About this task —
Each record must be retyped in full. No character may differ.

Items from a data source —
--------------------------------

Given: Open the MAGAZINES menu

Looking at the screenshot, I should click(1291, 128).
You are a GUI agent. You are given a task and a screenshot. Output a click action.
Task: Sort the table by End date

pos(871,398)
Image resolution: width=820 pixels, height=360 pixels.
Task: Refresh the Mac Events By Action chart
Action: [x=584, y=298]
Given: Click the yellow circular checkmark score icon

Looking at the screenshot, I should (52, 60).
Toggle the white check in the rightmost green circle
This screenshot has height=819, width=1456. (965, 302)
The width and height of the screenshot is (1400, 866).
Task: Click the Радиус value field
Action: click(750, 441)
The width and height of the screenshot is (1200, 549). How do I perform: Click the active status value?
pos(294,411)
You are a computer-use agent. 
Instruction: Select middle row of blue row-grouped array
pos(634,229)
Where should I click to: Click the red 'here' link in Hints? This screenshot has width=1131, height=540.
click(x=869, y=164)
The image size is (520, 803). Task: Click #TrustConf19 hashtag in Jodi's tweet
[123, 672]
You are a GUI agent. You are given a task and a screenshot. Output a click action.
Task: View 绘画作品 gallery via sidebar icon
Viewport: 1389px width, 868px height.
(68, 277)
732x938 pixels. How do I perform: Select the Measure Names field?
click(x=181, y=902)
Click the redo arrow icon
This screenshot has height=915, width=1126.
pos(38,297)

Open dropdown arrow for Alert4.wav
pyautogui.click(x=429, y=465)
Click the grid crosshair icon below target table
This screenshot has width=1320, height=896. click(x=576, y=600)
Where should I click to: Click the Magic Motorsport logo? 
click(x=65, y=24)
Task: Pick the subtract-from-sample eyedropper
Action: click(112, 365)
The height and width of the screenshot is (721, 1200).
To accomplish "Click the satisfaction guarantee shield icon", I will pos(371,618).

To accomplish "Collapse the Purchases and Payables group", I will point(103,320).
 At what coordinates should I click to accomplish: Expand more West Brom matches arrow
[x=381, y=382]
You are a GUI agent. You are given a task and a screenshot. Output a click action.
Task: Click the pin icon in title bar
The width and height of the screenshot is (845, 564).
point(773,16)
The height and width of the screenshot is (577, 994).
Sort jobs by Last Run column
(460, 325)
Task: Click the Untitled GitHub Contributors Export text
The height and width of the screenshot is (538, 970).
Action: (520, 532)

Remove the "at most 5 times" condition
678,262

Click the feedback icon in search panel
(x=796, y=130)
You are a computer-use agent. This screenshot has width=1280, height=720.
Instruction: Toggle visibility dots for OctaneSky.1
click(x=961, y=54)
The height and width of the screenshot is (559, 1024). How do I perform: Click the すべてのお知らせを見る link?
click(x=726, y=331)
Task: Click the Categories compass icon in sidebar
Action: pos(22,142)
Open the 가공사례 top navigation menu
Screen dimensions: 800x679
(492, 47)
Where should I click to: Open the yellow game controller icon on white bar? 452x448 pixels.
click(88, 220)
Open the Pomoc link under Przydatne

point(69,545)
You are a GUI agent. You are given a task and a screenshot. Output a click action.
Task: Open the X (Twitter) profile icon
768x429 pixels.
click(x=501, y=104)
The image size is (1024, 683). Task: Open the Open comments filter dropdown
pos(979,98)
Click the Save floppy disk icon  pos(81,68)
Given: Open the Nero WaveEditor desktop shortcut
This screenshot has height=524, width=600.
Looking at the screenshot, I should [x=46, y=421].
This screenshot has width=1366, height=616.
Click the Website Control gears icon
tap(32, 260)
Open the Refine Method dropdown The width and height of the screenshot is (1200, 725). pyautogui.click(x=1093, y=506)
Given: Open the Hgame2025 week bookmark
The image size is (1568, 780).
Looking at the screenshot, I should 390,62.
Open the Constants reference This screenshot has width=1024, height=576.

--------------------------------

Task answer —
Given: Open the MAGAZINES menu

Looking at the screenshot, I should click(1291, 128).
You are a GUI agent. You are given a task and a screenshot. Output a click action.
Task: Sort the table by End date

pos(871,398)
Image resolution: width=820 pixels, height=360 pixels.
Task: Refresh the Mac Events By Action chart
Action: [x=584, y=298]
Given: Click the yellow circular checkmark score icon

Looking at the screenshot, I should (52, 60).
Toggle the white check in the rightmost green circle
This screenshot has height=819, width=1456. (965, 302)
The width and height of the screenshot is (1400, 866).
Task: Click the Радиус value field
Action: click(750, 441)
The width and height of the screenshot is (1200, 549). How do I perform: Click the active status value?
pos(294,411)
You are a computer-use agent. 
Instruction: Select middle row of blue row-grouped array
pos(634,229)
Where should I click to: Click the red 'here' link in Hints? This screenshot has width=1131, height=540.
click(x=869, y=164)
The image size is (520, 803). Task: Click #TrustConf19 hashtag in Jodi's tweet
[123, 672]
You are a GUI agent. You are given a task and a screenshot. Output a click action.
Task: View 绘画作品 gallery via sidebar icon
Viewport: 1389px width, 868px height.
(68, 277)
732x938 pixels. How do I perform: Select the Measure Names field?
click(x=181, y=902)
Click the redo arrow icon
This screenshot has height=915, width=1126.
pos(38,297)

Open dropdown arrow for Alert4.wav
pyautogui.click(x=429, y=465)
Click the grid crosshair icon below target table
This screenshot has width=1320, height=896. click(x=576, y=600)
Where should I click to: Click the Magic Motorsport logo? 
click(x=65, y=24)
Task: Pick the subtract-from-sample eyedropper
Action: click(112, 365)
The height and width of the screenshot is (721, 1200).
To accomplish "Click the satisfaction guarantee shield icon", I will pos(371,618).

To accomplish "Collapse the Purchases and Payables group", I will point(103,320).
 At what coordinates should I click to accomplish: Expand more West Brom matches arrow
[x=381, y=382]
You are a GUI agent. You are given a task and a screenshot. Output a click action.
Task: Click the pin icon in title bar
The width and height of the screenshot is (845, 564).
point(773,16)
The height and width of the screenshot is (577, 994).
Sort jobs by Last Run column
(460, 325)
Task: Click the Untitled GitHub Contributors Export text
The height and width of the screenshot is (538, 970).
Action: (520, 532)

Remove the "at most 5 times" condition
678,262

Click the feedback icon in search panel
(x=796, y=130)
You are a computer-use agent. This screenshot has width=1280, height=720.
Instruction: Toggle visibility dots for OctaneSky.1
click(x=961, y=54)
The height and width of the screenshot is (559, 1024). How do I perform: Click the すべてのお知らせを見る link?
click(x=726, y=331)
Task: Click the Categories compass icon in sidebar
Action: pos(22,142)
Open the 가공사례 top navigation menu
Screen dimensions: 800x679
(492, 47)
Where should I click to: Open the yellow game controller icon on white bar? 452x448 pixels.
click(88, 220)
Open the Pomoc link under Przydatne

point(69,545)
You are a GUI agent. You are given a task and a screenshot. Output a click action.
Task: Open the X (Twitter) profile icon
768x429 pixels.
click(x=501, y=104)
The image size is (1024, 683). Task: Open the Open comments filter dropdown
pos(979,98)
Click the Save floppy disk icon  pos(81,68)
Given: Open the Nero WaveEditor desktop shortcut
This screenshot has height=524, width=600.
Looking at the screenshot, I should [x=46, y=421].
This screenshot has width=1366, height=616.
Click the Website Control gears icon
tap(32, 260)
Open the Refine Method dropdown The width and height of the screenshot is (1200, 725). pyautogui.click(x=1093, y=506)
Given: Open the Hgame2025 week bookmark
The image size is (1568, 780).
Looking at the screenshot, I should 390,62.
Open the Constants reference This screenshot has width=1024, height=576.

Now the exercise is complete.